§ MATERIAL TO PROCESS
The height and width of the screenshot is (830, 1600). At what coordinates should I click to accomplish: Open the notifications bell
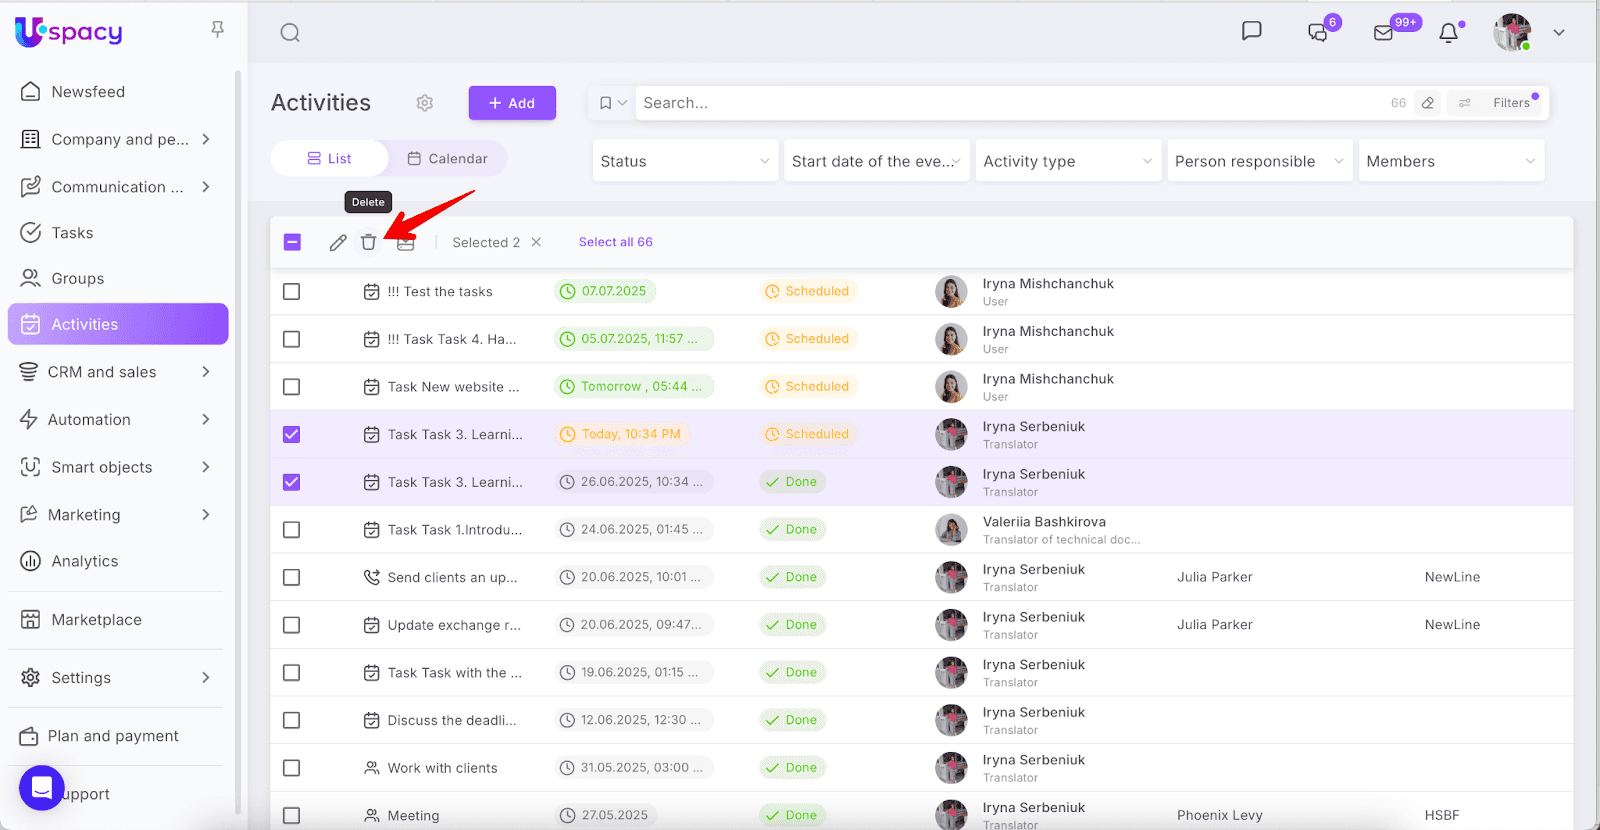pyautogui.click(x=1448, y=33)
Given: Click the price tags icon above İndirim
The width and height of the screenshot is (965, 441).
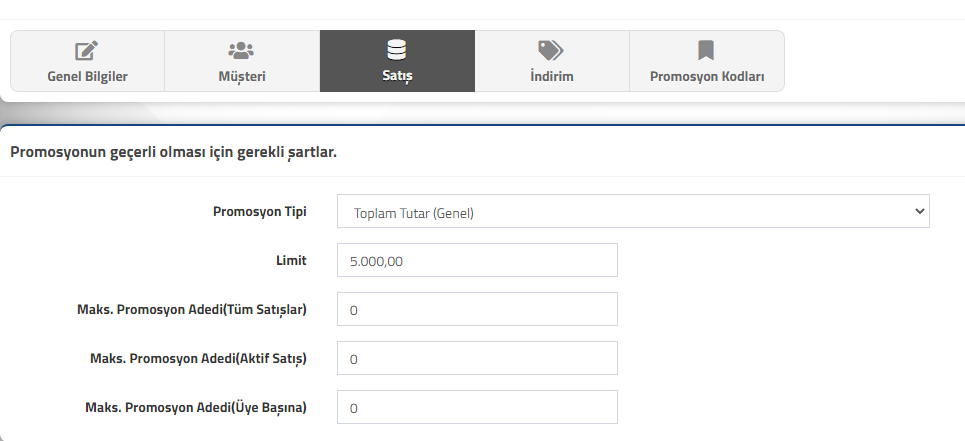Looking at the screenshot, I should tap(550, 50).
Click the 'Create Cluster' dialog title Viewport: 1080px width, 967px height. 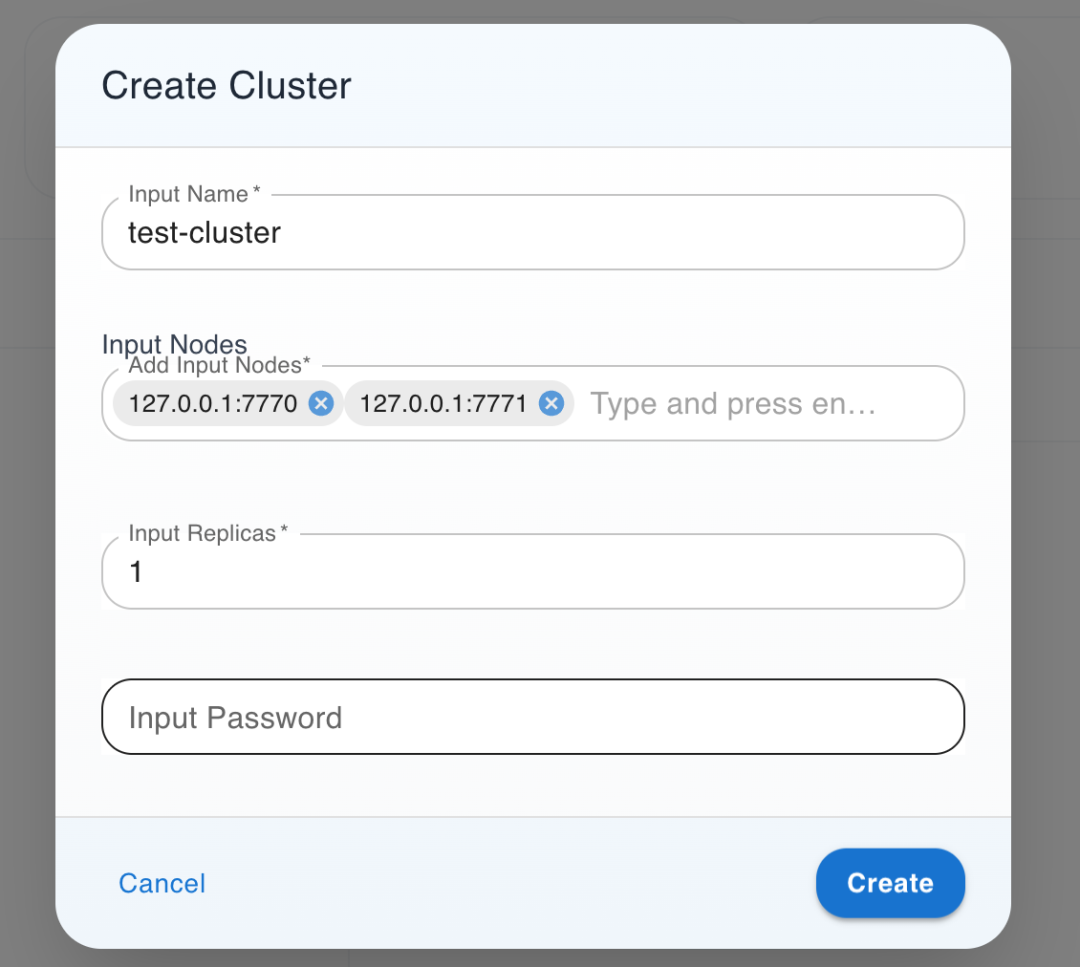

==

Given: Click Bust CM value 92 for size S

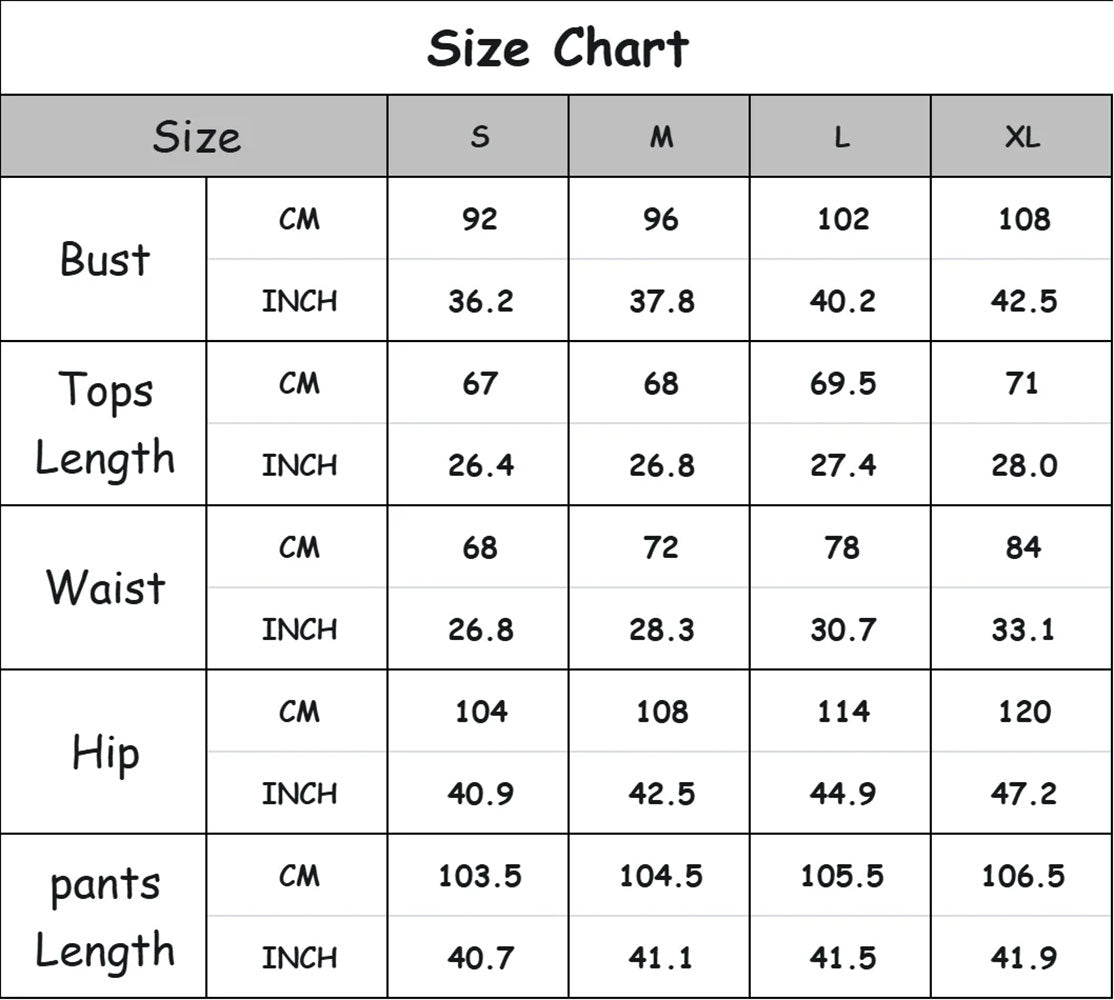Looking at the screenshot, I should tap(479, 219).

§ DIRECTIONS
In the records above, everything from the line with "The height and" down to the line with "Given: Click the" must be duplicated exactly, both lines kept. Leave no pictures in.

§ COMPLETED TASK
The height and width of the screenshot is (830, 1600). At what coordinates should I click to accomplish: Open the notifications bell
pyautogui.click(x=1448, y=33)
Given: Click the price tags icon above İndirim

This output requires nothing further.